IBM's mainframes are enjoying brisk sales to organizations using them to consolidate servers. There is a demand for older programmers with COBOL and PL-1 skills to maintain existing apps and port them to J2EE.
The big success story for J2EE is of course E-bay. 400 million page views a day along with several application changes a week, all while the application runs.
E-business on demand is dependent on open standards. Much of the standards based software is Open Source. The only practical way to go is the standards route. The second part of E-business on demand will be businesses paying for just the computing power they need. This will lead to more flexible and efficient business processes. Third we need better technology to manage systems in a fashion similar to the autonomic nervous system.
Mr. Soyring then went on to advise developers on their directions in education. He told us to start to learn Agile Software development techniques focusing on the Agile Manifesto. He thinks that Aspect Oriented Programming has a place in letting tools generate code wherever possible. His recipe for the successful developer includes, best practices, deep skills, and professional certification. He also reminds us that to be successful we must devote several weeks a year to training and learning.
The Web Services Stack - Denis Hatzidakis, Perficient, Inc.

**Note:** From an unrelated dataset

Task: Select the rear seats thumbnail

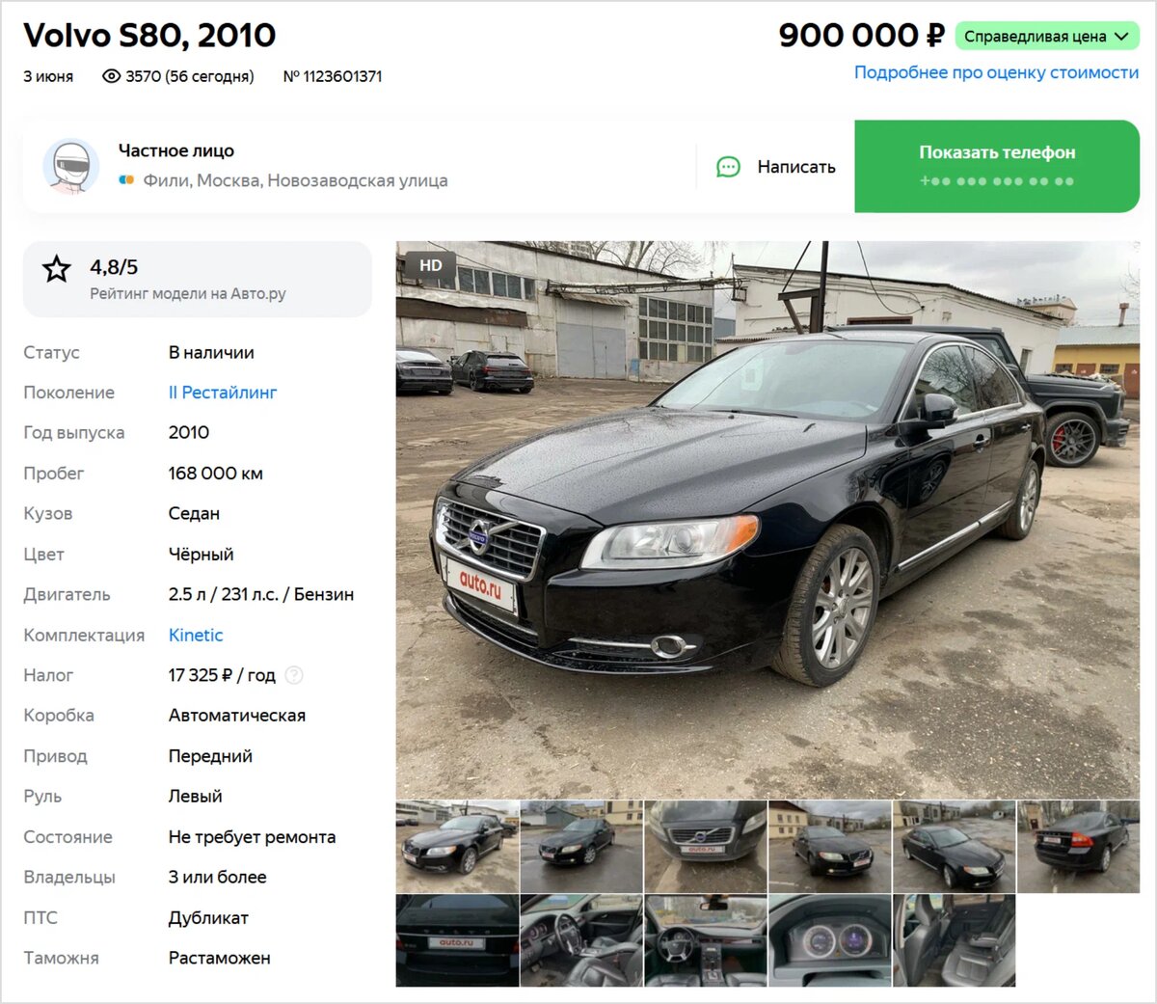Action: (955, 940)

Denise's talk tried to make sense out of the acronym soup that make up the web services stack by asking, "What is a web service?" She discussed service oriented architecture where systems are conceived from a process-centric perspective based on vendor-independent standards. She went through the web services stack, foundation, messaging, description and discovery, security, reliability, enterprise, user experience, and interoperability. She talked about the major standards players, OASIS, W3C, WS-I, IETF and UN/CEFAC. A good deal of her presentation was on WS-I. They have established interoperability testing tools. She talked about the components that make up a SOAP message (SOAP is a protocol not a transport). They include the SOAP envelope, header, and body. She showed how WSDL (Web Services Discovery Language) is used to enable dynamic discovery of services along with UDDI.

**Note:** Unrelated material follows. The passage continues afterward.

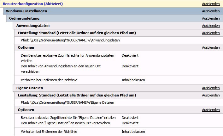Click Ausblenden for Einstellung: Standard under Eigene Dateien
Image resolution: width=223 pixels, height=136 pixels.
(211, 95)
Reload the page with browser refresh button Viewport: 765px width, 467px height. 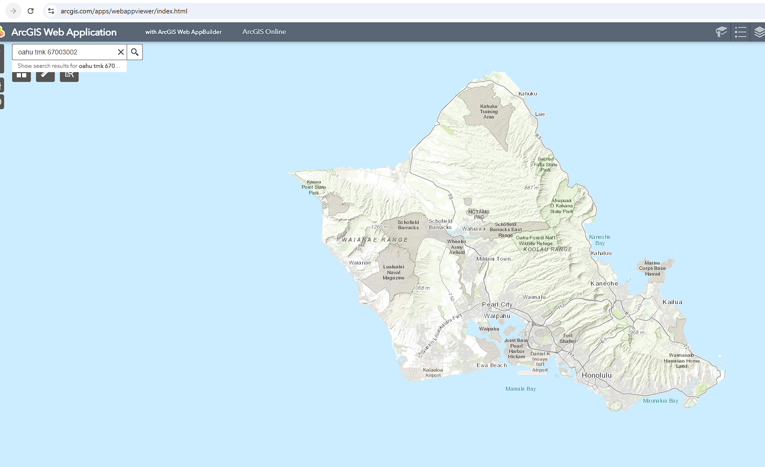pyautogui.click(x=31, y=11)
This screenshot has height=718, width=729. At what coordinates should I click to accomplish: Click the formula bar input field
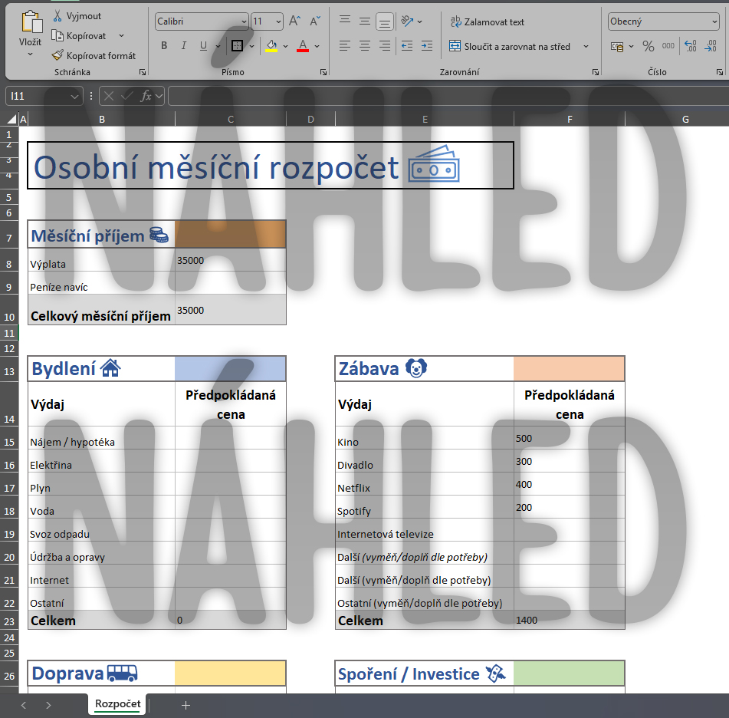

Developing Interoperable Web Services for the Enterprise - Simon Nash, IBM
Mr. Nash also started out by asking, "What is a web service?" I guess no one knows. He presented the W3C definition, "A Web service is a software system designed to support interoperable machine-to-machine interaction over a network. It has an interface desciibed in a machine-processable format. Other systems interact with the Web service in a manner prescribed by its description using SOAP-messages, typically conveyed using HTTP with an XML serialization in conjuction with other Web-related standards." In his presentation Mr. Nash took a detailed look at WSDL, SOAP, and UDDI by showing the Java code for a simple Web service along with the XML pieces.
JAXP: Beyond XML Processing - Bonnie B. Ricca, Sun Microsystems, Inc.

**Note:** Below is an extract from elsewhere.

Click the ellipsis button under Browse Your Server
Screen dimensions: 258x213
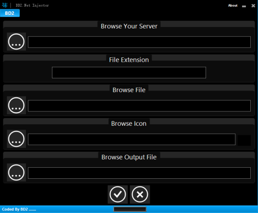16,41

Ms. Ricca presented the new JAXP api that brings together many aspects of XML processing including SAX, DOM and XSLT. JAXP allows the developer to process XML in a vendor neutral way along with standardizing the code necessary for that processing. She explained the strengths of SAX, DOM and XSLT and how JAXP leverages those strengths. JAXP then is basically an abstraction layer around SAX, DOM, and XSLT that allows the developer to plug in any Java XML parser or XSLT parser. She went on to demonstrate how to use the SAX parser, the DOM parsers, create a new DOM document, bootstrap using JAXP, and perform a translation with SAXP. She showed schema validation, validation against a DTD, and transformation with validation.